## Work instructions
**a.** In the passage on reactions to the student's clock, rewrite the section starting at "She also accused" and ending at "reported The Intercept.", substituting "invention" for "device" throughout.
**b.** Decide whether each statement agrees with the passage on reactions to the student's clock. Answer yes or no, and quote the passage's deciding words: (i) Jim Hanson is vice president of the Center for Security Policy. (ii) The Oath Keepers group said Mohamed's teacher was wrong to alert authorities. (iii) The chief of Irving police said Mohamed was arrested because he called the device a bomb.

## Source
+ + + + + + +

She also accused the teen's family of engaging in Muslim "supremacist stunts," such as debating a Koran-burning Florida pastor and other anti-Islam commentators.
The chief of Irving police said Mohamed was arrested because he refused to offer another explanation for the device besides describing it as a clock whose purpose was to measure time.
But Jim Hanson, vice president of the anti-Muslim Center for Security Policy, described the boy's homemade device as "half a bomb," reported The Intercept.
"It looks exactly like a number of IED triggers that were produced by the Iranians and used to kill U.S. troops in the war in Iraq," Hanson said.
Frank Gaffney, the think tank’s founder and president, agreed and warned that the story had not been fully explored or explained.
Gaffney -- a close ally of Geller's and the organizer of last week's anti-Iran rally featuring Donald Trump, Sen. Ted Cruz (R-TX) and Sarah Palin -- said the controversy was an “influence operation” by the Council on American-Islamic Relations.
He said the civil rights group was using “professional victim-promoting” to wage “civilization jihad” with the assistance of the Muslim Brotherhood.
The anti-government Oath Keepers group complained that schools are too quick to punish students for wearing NRA T-shirts or carrying "Wonder Woman" lunch boxes -- but then said Mohamed's teacher was right to alert authorities to the boy's clock.
"For that, she and the police — who responded responsibly and in good faith, and who had no way of knowing otherwise until they’d had a chance to investigate — are now the subjects of 'progressive condemnation," wrote Oath Keeper David Codrea. "As is anyone who believe a prime function of government is to secure the Blessings of Liberty to ourselves and our posterity, as opposed to flooding the Republic with inimical alien cultures."
"The Opposite Day madness of the ginned up outrage is that the teacher did exactly what Obama’s Department of Homeland Security tells citizens to do," he added. "Hell, they’ve even trademarked it: If You See Something Say Something."

+ + + + + + +

## Data extract
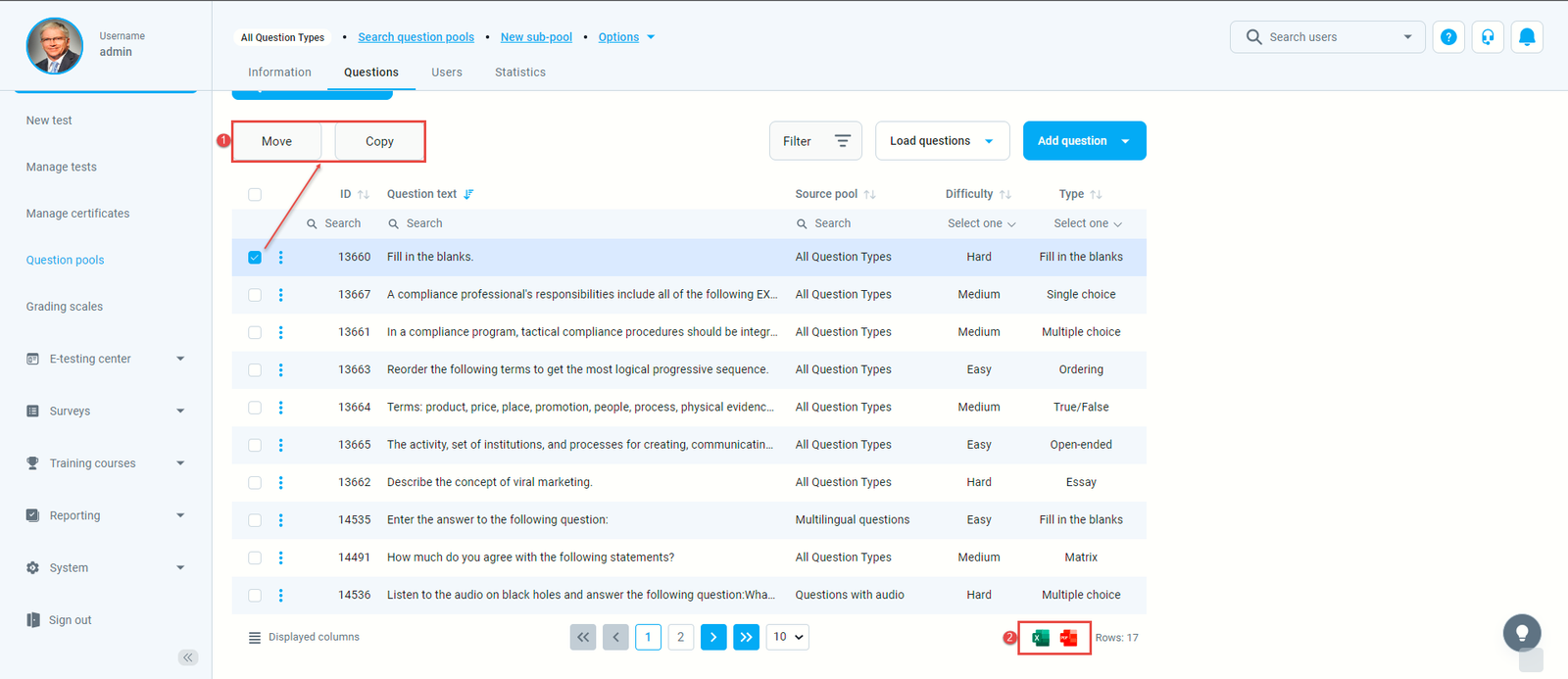Tick the checkbox for question 14491
This screenshot has height=679, width=1568.
[x=255, y=558]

+ + + + + + +

## Solutions to the tasks
**a.**
She also accused the teen's family of engaging in Muslim "supremacist stunts," such as debating a Koran-burning Florida pastor and other anti-Islam commentators.
The chief of Irving police said Mohamed was arrested because he refused to offer another explanation for the invention besides describing it as a clock whose purpose was to measure time.
But Jim Hanson, vice president of the anti-Muslim Center for Security Policy, described the boy's homemade invention as "half a bomb," reported The Intercept.

**b.**
(i) Yes: "Jim Hanson, vice president of the anti-Muslim Center for Security Policy"
(ii) No: "but then said Mohamed's teacher was right to alert authorities to the boy's clock"
(iii) No: "he refused to offer another explanation for the device besides describing it as a clock whose purpose was to measure time"